• _CHALLENGE_: According to the article on tokenized securities, why is debt tokenization the "low hanging fruit"? Answer in one to three sentences.

:: TEXT SECTION

Nowadays, tokenized securities are the hottest crypto topic. Of all possible tokenizations – debts, real assets or equities – that of equities catches the most interest. This despite the fact that it is really debt tokenization that presents the “low hanging fruit” because it is fairly straightforward to implement and it has very little regulatory constraints. In fact, the first EU debt tokenization was recently completed in Germany.
By Andrea Bianconi
Instead, the tokenization of equities is much more complicated due to the number of c constraints.
The regulatory hurdles to equity tokenization
Understandably, the tokenization of equities is highly appealing to VC firms, investment bankers, business angels and SMEs; all salivating at the opportunities that this may bring.
Nonetheless, although increased liquidity, tradability, and low issuance and transfer costs are frequently touted as the most significant advantages of the tokenization of equities, few are fully aware of the legal constraints that still limit these potential advantages.
At a recent thinkBlocktank event – organised in Warsaw by Wardynski & Partners – the most prominent among European blockchain specialist lawyers met to discuss recent regulatory developments; such as the progress made by Switzerland and Liechtenstein towards implementation of a frictionless regulatory environment regarding tokenization.
The main obstacles surrounding tokenization of equities remain: (i) the format of the shares, (ii) the means and the proof of the transfer, (iii) the link between the shares and the token, and (iv) the objective and subjective requirements for DLT based security token registries.

::::
:: STORED ROWS

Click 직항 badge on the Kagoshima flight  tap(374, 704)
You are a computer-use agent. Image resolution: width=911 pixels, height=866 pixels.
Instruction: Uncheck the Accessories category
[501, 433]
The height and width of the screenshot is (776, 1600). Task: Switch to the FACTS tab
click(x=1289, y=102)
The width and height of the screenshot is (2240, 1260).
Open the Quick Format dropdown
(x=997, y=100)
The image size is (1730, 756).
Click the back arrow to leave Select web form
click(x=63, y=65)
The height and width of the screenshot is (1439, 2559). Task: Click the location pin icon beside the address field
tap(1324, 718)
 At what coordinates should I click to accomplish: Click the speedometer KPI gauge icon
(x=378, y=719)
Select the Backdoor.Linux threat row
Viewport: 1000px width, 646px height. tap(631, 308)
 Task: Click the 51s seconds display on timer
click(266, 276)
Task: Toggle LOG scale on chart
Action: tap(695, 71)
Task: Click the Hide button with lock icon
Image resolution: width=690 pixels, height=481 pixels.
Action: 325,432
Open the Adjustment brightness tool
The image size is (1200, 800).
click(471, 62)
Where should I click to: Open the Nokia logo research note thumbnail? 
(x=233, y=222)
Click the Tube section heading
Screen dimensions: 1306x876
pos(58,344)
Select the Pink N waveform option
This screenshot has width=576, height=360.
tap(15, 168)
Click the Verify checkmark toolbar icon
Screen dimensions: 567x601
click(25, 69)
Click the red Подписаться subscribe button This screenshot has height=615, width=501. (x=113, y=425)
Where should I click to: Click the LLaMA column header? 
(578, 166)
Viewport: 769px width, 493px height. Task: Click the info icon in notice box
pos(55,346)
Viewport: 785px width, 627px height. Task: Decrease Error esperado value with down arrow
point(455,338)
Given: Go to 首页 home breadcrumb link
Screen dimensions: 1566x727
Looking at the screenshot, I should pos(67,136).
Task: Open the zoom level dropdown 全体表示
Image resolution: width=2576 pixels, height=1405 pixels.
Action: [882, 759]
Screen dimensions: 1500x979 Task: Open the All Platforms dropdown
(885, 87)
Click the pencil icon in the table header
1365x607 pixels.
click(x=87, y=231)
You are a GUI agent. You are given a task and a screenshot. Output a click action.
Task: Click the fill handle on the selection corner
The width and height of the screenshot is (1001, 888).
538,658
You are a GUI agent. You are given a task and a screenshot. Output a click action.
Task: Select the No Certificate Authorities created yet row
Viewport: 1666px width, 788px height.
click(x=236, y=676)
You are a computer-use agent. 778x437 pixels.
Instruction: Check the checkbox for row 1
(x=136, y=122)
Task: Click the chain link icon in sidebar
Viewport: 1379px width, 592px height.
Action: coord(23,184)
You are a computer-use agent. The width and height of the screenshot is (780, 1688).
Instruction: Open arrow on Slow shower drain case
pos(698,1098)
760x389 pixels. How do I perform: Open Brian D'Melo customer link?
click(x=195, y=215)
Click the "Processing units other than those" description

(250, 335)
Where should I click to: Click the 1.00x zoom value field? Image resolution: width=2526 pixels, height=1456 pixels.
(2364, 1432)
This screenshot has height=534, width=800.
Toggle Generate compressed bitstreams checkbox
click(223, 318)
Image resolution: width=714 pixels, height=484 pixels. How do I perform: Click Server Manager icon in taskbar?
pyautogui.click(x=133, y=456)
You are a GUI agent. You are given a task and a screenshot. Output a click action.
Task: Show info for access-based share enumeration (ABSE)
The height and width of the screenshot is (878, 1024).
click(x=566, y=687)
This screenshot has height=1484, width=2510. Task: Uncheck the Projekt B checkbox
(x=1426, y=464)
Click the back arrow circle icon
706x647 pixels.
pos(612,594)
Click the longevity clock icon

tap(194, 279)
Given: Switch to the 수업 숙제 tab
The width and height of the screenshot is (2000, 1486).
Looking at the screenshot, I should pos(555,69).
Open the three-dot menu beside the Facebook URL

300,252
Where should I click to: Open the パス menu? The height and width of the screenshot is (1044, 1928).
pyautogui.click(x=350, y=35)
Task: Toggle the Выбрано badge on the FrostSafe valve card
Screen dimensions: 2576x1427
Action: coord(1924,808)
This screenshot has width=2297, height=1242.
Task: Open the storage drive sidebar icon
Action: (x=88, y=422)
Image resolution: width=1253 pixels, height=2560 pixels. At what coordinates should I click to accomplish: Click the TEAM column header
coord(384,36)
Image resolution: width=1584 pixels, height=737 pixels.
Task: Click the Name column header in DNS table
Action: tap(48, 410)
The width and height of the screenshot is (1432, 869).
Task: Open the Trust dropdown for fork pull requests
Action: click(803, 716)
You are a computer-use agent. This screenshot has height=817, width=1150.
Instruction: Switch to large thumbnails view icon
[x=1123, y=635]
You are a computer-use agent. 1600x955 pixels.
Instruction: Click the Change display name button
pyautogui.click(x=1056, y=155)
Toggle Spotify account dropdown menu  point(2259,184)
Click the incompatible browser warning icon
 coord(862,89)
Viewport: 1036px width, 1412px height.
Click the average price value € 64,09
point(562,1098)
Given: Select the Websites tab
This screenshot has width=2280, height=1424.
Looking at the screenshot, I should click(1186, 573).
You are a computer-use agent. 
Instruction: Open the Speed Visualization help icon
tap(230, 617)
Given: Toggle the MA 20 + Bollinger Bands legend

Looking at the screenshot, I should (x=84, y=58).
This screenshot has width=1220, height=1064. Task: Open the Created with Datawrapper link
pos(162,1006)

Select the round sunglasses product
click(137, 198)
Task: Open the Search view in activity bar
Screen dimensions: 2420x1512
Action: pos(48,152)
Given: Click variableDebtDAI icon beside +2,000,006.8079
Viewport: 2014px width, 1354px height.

::::

• _IN RESPONSE_: Debt tokenization is the "low hanging fruit" because it is fairly straightforward to implement. It also faces very few regulatory constraints.